My dad has a short fuse. Fortunately, he has a big, broad heart and is a forgive-and-forget kind of guy. I was thinking of him yesterday as I was writing to a friend of mine. This friend is going through some tough stuff right now, is under a lot of stress, and is a little worried about inadvertently taking it out on her husband and kids. I told her she probably would. But I also told her what my dad told me in my early years of parenting: "Kids have big erasers."
We all make marks (good and bad) in other people's Book of Life. Some we intend, some we don't, and some we heartily regret. Luckily, everyone comes with an eraser. Call it what you will -- forgiveness, grace, mercy, charity, absolution -- my dad understood that kids seem to have it in spades. But he also knew you had to ask for it.
He knew this from experience.
No, the blowing of his top wasn't a regular occurrence, but when it happened, everyone in the house heard it. And just so we're all on the same page here, be assured, he was never physically or verbally abusive. But all four of us kids have had the opportunity to watch his face turn tomato-red, have witnessed the steam whistling from his ears. We all remember the moment my older sister was "grounded for life," and, though many details of my youth are blurry, I do recall the last time I got a firm swat on the hind-end. I was eight. I had been in a water-balloon fight with the neighbor kids. On Easter Sunday. In my good clothes.
Whatever the reason for the explosion, after the offender had retreated to their room in tears and my dad had a chance to cool his jets (which may have taken minutes or hours), he would always come knocking on the door to apologize. The nice thing was he usually didn't rehash the reason why he got mad in the first place. It was kind of understood that he was still mad about that and you were still in trouble, but he was there to say sorry for going overboard.
Basically, he was asking you to use that eraser.
We all have our moments.
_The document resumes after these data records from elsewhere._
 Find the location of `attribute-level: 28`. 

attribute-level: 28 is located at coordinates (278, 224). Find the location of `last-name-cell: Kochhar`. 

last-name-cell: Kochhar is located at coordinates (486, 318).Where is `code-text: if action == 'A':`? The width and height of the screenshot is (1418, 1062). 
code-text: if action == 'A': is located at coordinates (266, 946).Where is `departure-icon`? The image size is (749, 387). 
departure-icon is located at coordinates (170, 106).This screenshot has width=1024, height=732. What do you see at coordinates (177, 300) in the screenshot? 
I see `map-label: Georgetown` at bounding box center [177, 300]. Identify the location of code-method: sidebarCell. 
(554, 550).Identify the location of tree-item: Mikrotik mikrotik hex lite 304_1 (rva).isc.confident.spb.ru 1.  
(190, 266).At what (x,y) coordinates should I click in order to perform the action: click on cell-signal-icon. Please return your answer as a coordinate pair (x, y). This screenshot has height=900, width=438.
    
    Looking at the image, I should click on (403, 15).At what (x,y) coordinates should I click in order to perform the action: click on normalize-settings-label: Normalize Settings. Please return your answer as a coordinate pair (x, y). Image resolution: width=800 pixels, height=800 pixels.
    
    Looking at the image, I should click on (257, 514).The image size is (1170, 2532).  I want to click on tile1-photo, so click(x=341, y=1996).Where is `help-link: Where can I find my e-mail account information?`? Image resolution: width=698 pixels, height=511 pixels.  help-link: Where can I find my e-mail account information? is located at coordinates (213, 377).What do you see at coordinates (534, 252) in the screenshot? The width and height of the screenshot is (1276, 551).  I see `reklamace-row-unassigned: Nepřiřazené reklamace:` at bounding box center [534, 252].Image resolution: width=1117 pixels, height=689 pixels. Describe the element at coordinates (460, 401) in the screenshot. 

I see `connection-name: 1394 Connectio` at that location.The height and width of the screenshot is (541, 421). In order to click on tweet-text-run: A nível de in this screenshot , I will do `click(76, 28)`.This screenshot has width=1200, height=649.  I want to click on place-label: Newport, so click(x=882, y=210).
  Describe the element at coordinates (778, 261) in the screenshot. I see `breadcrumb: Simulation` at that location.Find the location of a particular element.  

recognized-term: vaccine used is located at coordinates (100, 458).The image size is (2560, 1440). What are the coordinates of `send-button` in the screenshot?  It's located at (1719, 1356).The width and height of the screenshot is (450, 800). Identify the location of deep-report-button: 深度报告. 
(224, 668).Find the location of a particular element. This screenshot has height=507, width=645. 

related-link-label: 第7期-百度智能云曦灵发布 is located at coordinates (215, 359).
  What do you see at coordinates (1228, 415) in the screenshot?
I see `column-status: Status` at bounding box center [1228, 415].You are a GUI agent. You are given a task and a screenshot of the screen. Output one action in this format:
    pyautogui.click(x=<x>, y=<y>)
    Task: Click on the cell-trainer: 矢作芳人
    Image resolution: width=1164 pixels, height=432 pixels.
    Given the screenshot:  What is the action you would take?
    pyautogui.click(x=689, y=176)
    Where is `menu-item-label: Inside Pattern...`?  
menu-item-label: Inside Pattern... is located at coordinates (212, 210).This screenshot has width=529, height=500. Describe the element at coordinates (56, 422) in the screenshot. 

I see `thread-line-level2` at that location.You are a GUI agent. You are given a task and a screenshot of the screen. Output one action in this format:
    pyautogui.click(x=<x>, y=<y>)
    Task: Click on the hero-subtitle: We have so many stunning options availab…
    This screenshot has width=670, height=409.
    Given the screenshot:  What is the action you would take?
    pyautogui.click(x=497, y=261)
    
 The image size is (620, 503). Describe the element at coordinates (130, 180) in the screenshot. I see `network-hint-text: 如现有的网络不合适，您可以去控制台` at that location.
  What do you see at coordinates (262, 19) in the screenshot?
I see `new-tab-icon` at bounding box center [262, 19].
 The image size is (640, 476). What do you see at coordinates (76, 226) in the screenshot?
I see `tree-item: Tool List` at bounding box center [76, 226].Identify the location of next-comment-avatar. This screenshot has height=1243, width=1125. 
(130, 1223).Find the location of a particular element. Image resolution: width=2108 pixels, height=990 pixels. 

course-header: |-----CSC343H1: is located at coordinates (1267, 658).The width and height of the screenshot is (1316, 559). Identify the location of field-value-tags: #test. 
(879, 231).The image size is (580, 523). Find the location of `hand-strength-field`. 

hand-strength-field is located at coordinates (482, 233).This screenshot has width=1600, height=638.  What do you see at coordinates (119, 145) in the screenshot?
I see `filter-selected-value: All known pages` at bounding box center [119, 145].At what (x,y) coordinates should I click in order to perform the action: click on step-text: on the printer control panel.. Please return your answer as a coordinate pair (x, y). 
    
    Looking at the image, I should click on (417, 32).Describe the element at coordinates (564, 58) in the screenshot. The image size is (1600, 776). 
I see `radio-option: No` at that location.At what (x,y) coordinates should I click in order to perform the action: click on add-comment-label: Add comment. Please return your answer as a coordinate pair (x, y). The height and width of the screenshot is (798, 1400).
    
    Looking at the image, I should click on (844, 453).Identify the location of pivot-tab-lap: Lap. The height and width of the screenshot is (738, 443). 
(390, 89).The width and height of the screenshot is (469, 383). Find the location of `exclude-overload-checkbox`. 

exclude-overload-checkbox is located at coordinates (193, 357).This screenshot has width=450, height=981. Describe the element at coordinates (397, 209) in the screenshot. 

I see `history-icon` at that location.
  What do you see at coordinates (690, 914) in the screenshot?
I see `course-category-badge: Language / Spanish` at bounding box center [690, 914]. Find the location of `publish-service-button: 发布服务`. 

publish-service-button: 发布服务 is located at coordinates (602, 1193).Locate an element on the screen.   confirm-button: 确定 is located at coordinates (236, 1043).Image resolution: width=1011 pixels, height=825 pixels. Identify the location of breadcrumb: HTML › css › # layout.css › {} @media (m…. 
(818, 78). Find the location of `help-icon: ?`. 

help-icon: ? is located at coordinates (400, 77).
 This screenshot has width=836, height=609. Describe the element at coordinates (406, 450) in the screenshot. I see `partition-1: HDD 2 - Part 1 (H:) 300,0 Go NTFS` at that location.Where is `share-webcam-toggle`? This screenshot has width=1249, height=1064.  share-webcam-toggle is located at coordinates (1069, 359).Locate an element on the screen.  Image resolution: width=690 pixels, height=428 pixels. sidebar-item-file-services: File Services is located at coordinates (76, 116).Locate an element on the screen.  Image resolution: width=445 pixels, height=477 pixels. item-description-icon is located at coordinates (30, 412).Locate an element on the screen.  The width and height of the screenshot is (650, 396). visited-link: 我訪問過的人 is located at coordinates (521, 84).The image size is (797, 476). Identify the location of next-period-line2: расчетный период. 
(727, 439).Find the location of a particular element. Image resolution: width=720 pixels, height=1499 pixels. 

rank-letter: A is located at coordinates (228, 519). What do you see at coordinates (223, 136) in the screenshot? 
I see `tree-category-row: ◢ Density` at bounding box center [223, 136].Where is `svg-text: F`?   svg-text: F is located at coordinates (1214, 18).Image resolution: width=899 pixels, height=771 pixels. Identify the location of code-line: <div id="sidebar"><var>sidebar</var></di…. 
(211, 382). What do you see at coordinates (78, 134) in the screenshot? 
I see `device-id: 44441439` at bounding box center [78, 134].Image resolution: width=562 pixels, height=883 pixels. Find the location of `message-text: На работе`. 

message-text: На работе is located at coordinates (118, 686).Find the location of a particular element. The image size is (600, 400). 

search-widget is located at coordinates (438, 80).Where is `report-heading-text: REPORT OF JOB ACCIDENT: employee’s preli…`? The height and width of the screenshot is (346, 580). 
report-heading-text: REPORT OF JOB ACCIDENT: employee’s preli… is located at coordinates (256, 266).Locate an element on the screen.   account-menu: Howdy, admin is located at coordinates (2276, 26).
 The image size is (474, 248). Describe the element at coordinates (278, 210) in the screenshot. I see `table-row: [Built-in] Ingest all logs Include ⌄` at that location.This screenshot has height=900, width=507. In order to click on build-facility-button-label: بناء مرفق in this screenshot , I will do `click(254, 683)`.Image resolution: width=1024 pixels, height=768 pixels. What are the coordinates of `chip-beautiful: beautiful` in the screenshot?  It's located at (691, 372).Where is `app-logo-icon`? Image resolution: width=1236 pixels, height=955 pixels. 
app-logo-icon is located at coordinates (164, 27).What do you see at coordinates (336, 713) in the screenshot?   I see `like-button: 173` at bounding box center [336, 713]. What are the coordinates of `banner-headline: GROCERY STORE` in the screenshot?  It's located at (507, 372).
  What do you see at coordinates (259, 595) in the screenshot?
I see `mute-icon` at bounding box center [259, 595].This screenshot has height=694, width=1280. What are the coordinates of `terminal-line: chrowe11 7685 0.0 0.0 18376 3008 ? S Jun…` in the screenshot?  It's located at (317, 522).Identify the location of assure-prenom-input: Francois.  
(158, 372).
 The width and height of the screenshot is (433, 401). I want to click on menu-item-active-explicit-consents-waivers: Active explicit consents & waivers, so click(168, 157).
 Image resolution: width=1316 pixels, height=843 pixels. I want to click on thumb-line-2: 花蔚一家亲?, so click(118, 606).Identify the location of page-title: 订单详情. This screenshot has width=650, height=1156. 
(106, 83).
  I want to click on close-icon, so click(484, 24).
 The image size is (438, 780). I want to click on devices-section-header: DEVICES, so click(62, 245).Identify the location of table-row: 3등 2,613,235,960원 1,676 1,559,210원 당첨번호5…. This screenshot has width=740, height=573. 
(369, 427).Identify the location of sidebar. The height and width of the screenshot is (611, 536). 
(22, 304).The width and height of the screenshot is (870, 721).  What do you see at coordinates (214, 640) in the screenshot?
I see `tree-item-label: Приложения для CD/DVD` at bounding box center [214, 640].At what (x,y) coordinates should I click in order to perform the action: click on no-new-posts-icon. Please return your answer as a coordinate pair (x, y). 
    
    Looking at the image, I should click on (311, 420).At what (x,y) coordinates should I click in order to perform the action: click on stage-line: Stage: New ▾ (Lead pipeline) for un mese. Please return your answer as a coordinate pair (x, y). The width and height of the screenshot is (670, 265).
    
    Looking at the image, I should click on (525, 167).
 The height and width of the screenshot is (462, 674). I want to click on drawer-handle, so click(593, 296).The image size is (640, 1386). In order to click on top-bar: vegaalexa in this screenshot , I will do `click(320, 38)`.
Parenting can be tough. Life can be tough. Everyone flies off the handle at some point or another. But when the steam clears, breathing slows, and your face returns to a slightly more human color, saying you're sorry -- to anyone, child or adult -- is strong evidence that you don't take a good relationship for granted.
And hopefully that big eraser will work its magic and remove the mark you wish you hadn't made. (Or at least lighten it to the point at which the incident ceases to be rift-making and becomes fodder for family reunions. Or blogs.)
Nice! Apologies are never the wrong thing to do. Never. I just hope my kids never use up the entire eraser.